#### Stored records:
-- -- --

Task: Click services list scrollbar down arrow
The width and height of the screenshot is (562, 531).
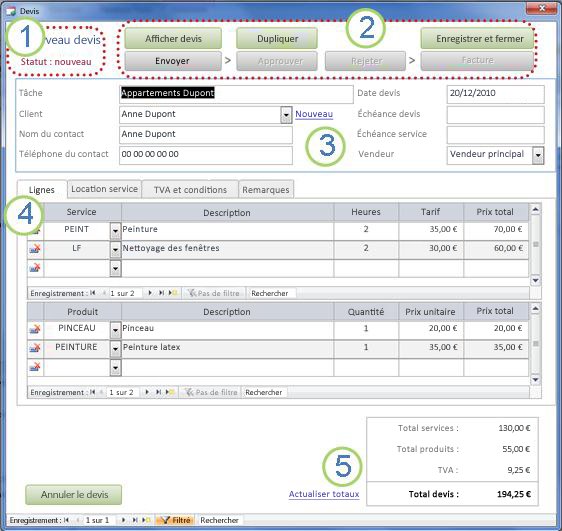Action: point(535,280)
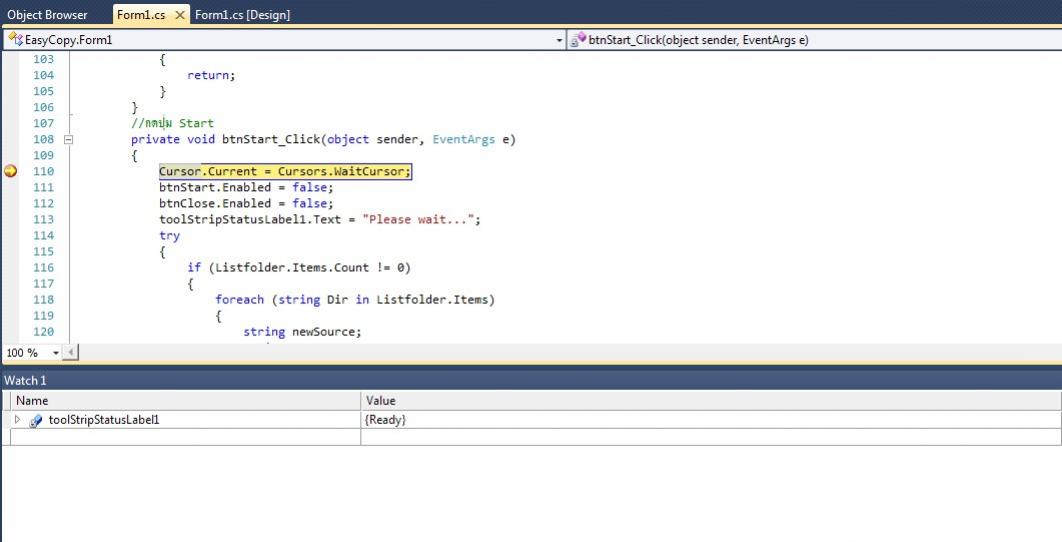Open the 100 % zoom dropdown
The height and width of the screenshot is (542, 1062).
click(55, 353)
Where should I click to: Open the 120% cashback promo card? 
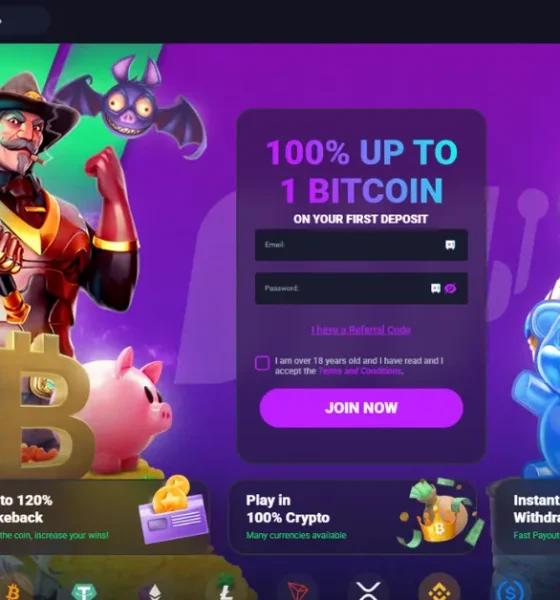pos(104,517)
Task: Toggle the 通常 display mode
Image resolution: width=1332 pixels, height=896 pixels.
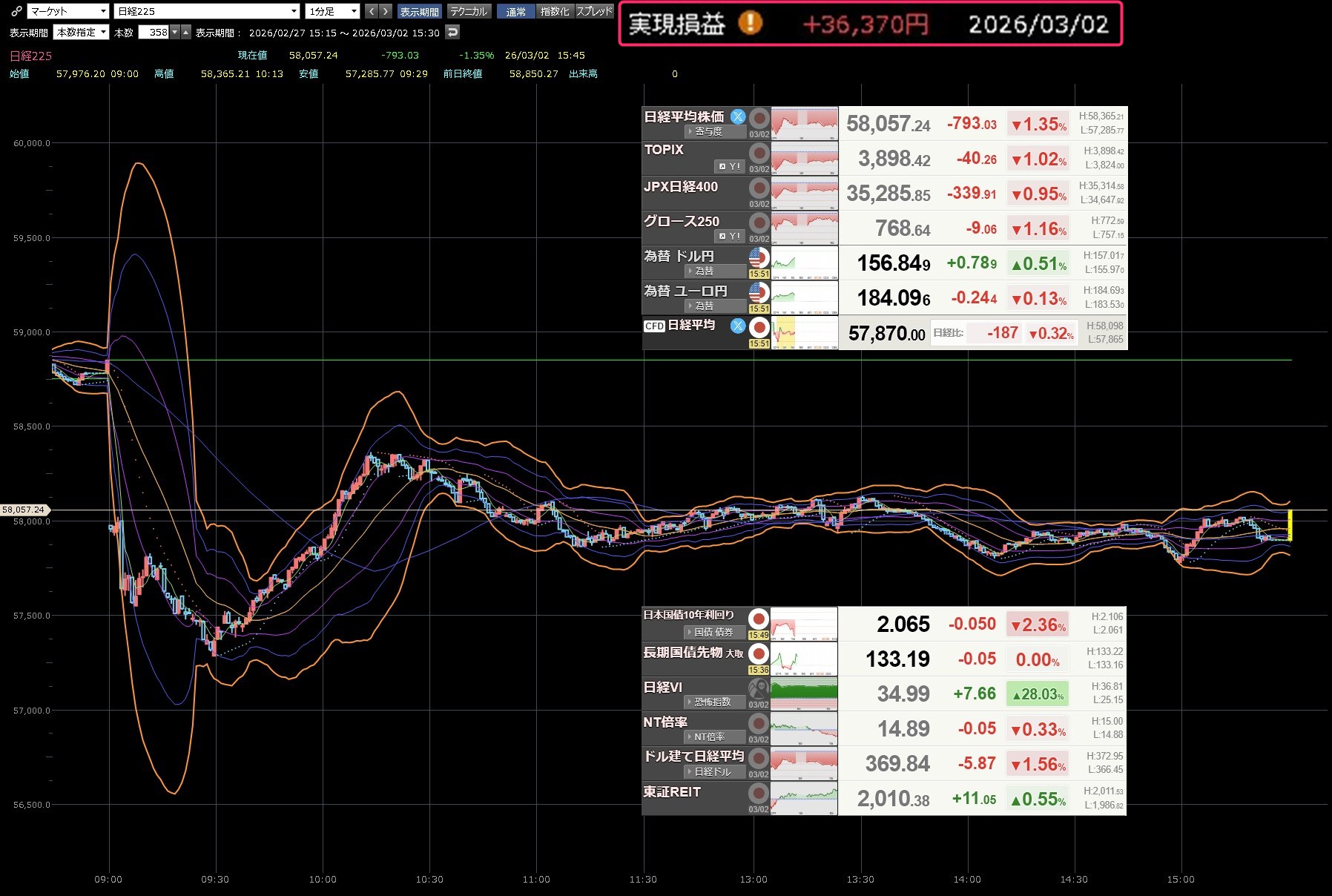Action: pyautogui.click(x=515, y=11)
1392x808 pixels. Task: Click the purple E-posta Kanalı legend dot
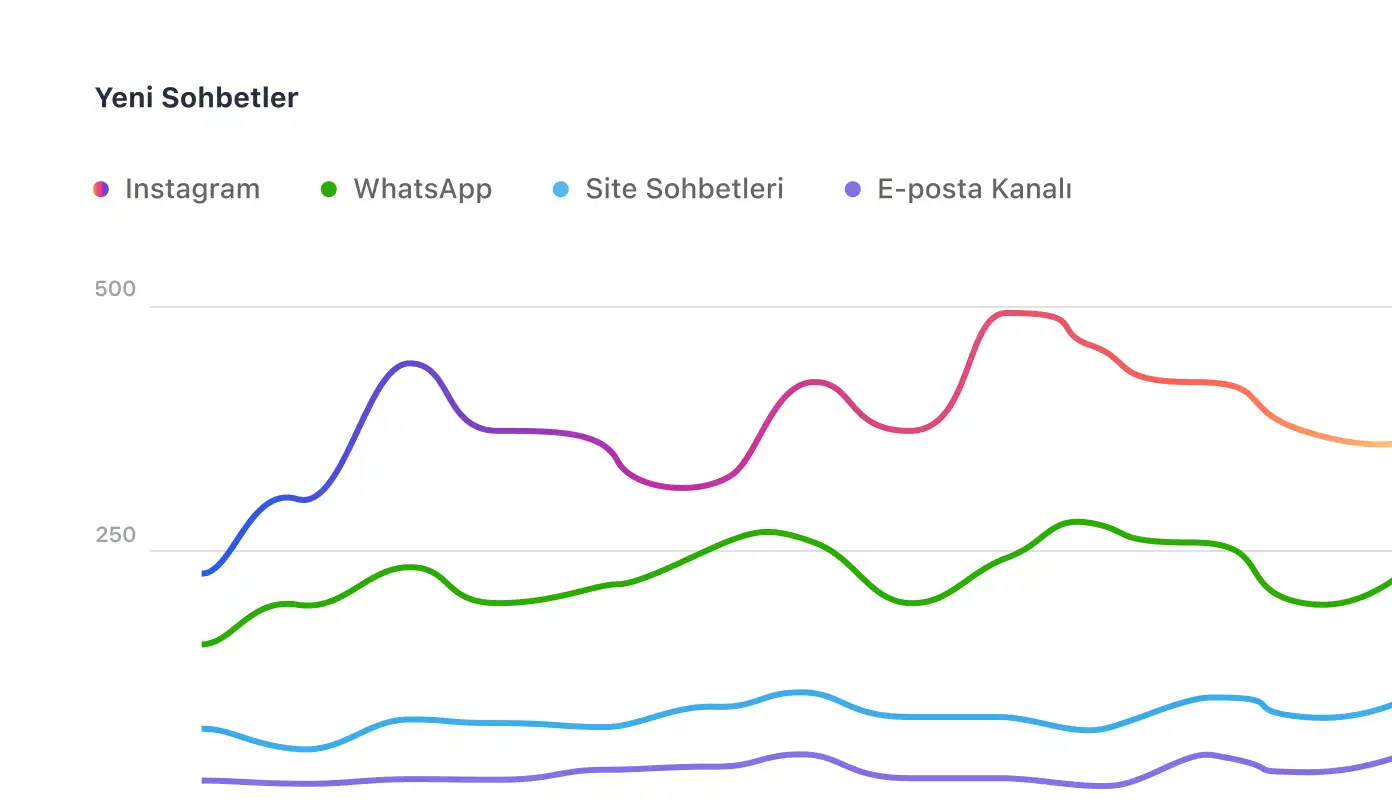[x=853, y=189]
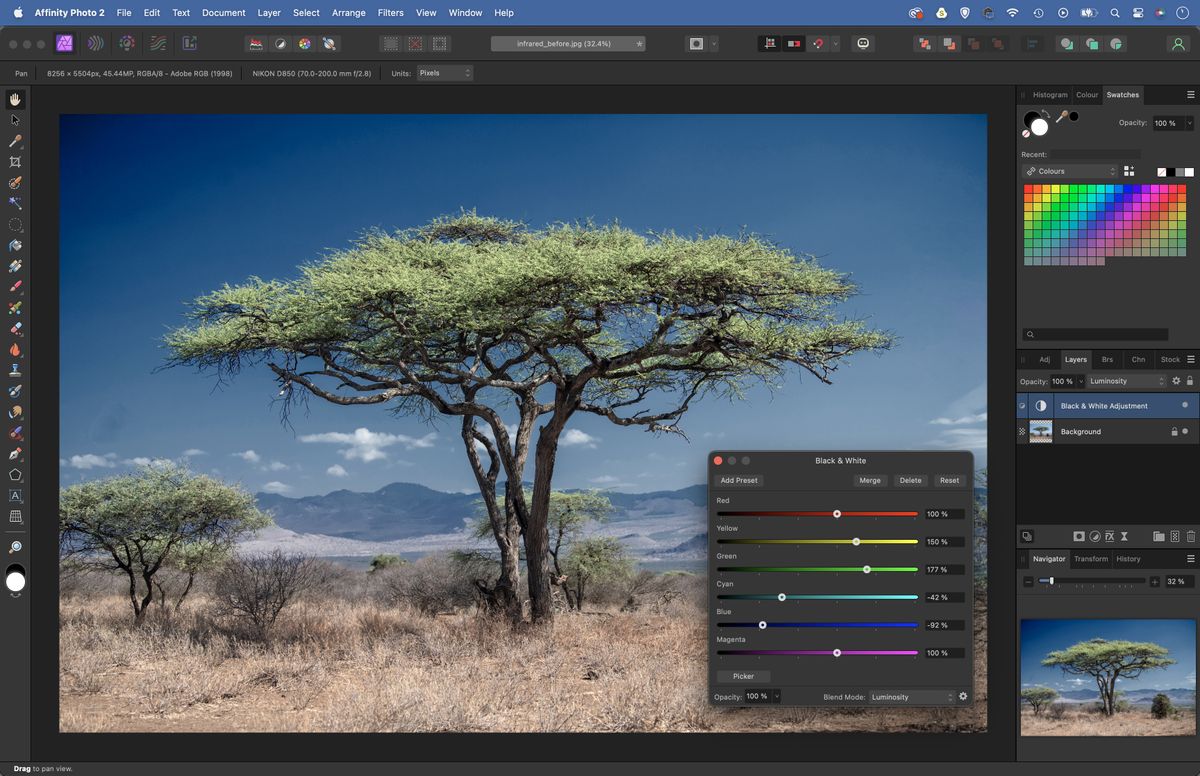Open the Filters menu
The width and height of the screenshot is (1200, 776).
(390, 12)
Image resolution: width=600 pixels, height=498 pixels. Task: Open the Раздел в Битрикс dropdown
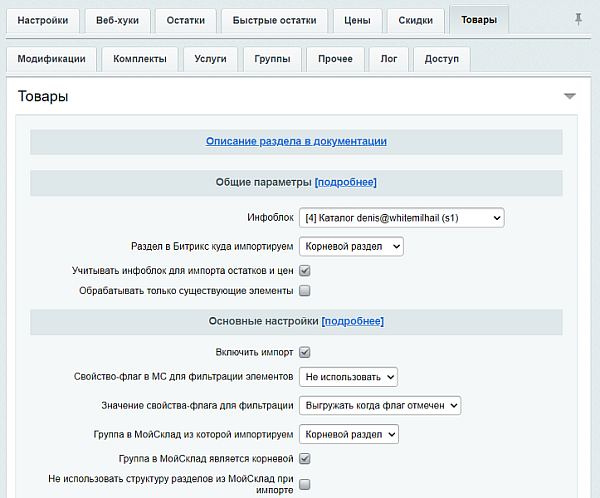(x=351, y=245)
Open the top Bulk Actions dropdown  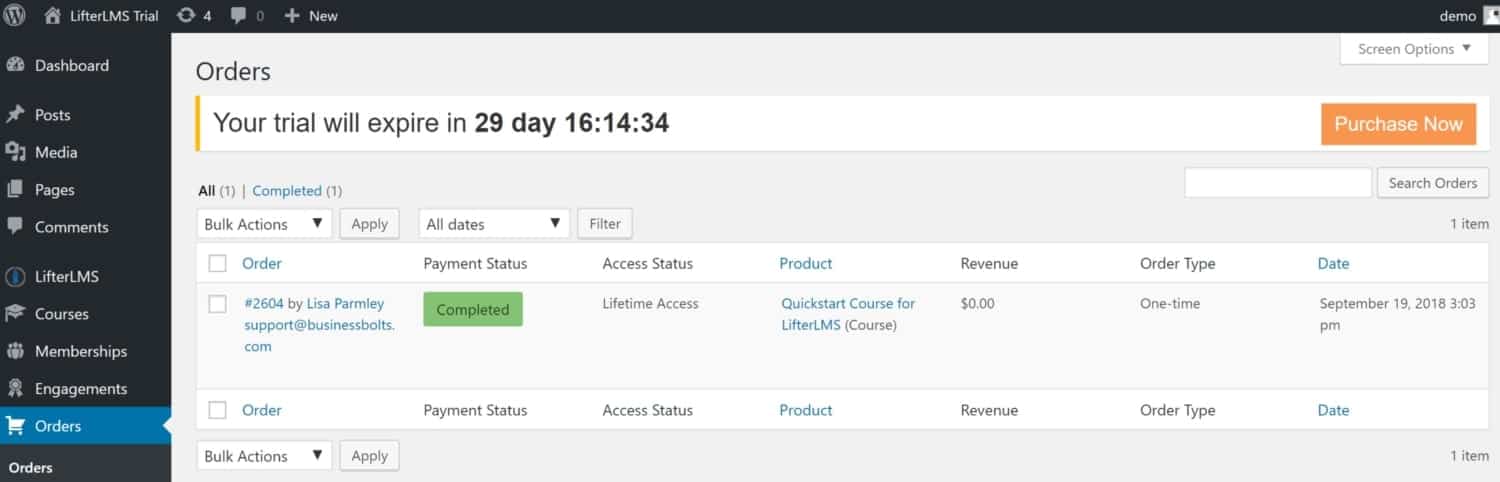coord(264,224)
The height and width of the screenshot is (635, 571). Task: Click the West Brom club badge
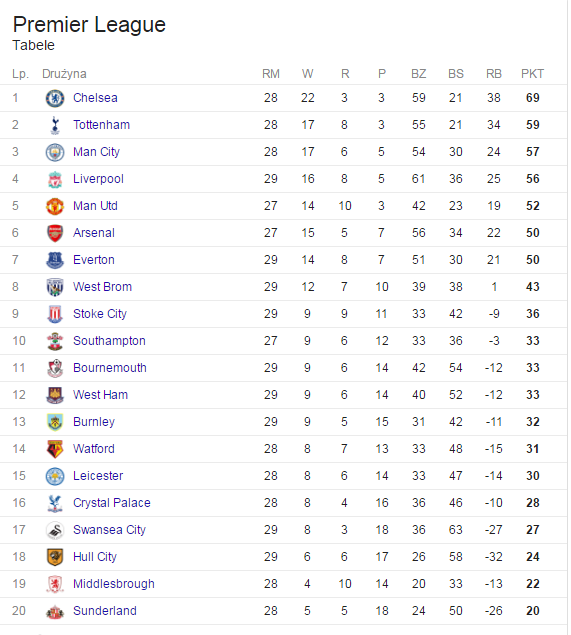tap(55, 287)
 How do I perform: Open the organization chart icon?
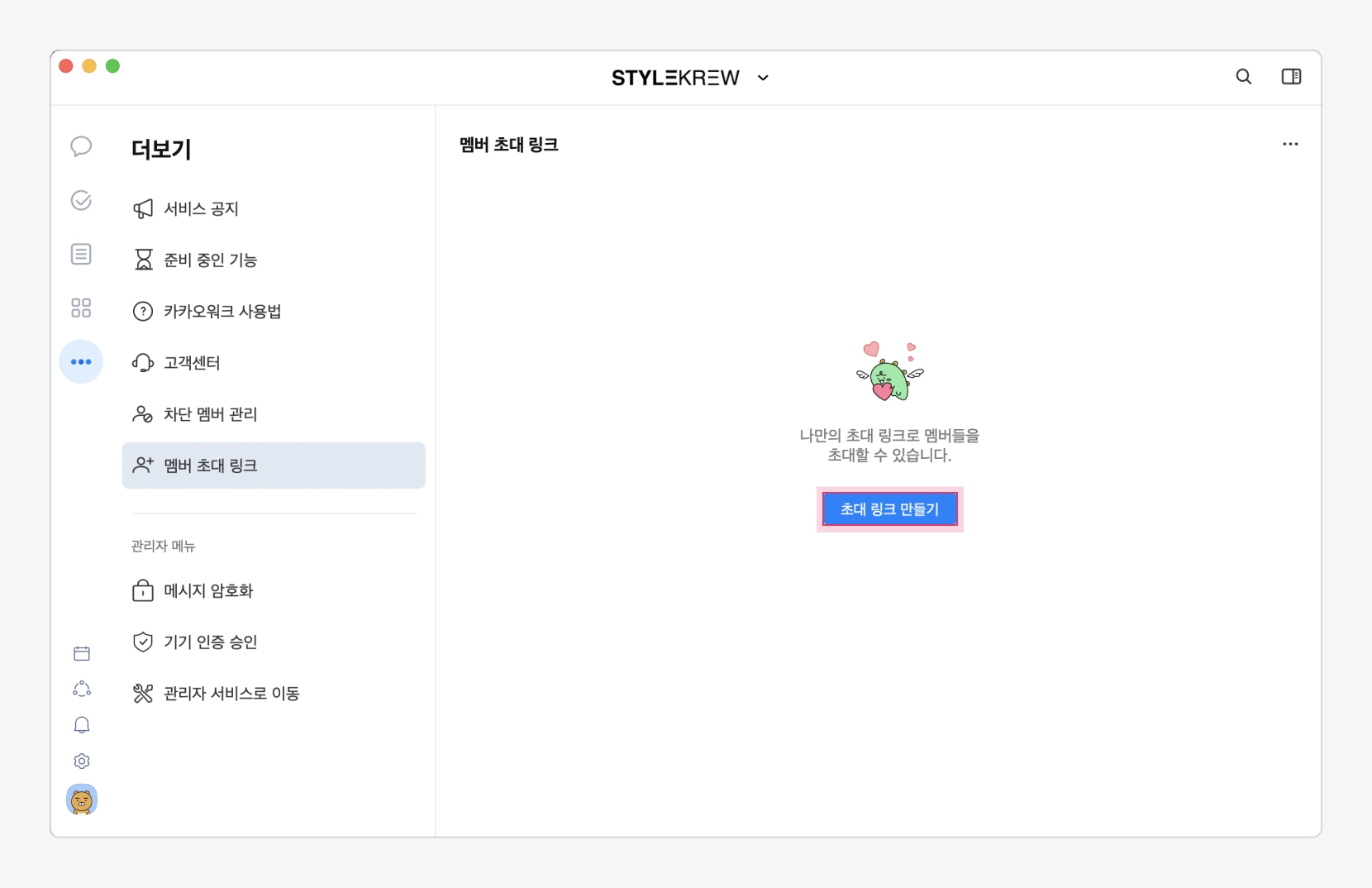coord(82,689)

-- -- --

#### Aim of the exercise:
Reproduce only the lines from the line with "The height and width of the screenshot is (635, 571)." to the end of the entries. Keep both ends, copy them exactly, and omit every picture.

#### Exercise result:
The height and width of the screenshot is (635, 571). Task: Click the West Brom club badge
tap(55, 287)
 How do I perform: Open the organization chart icon?
coord(82,689)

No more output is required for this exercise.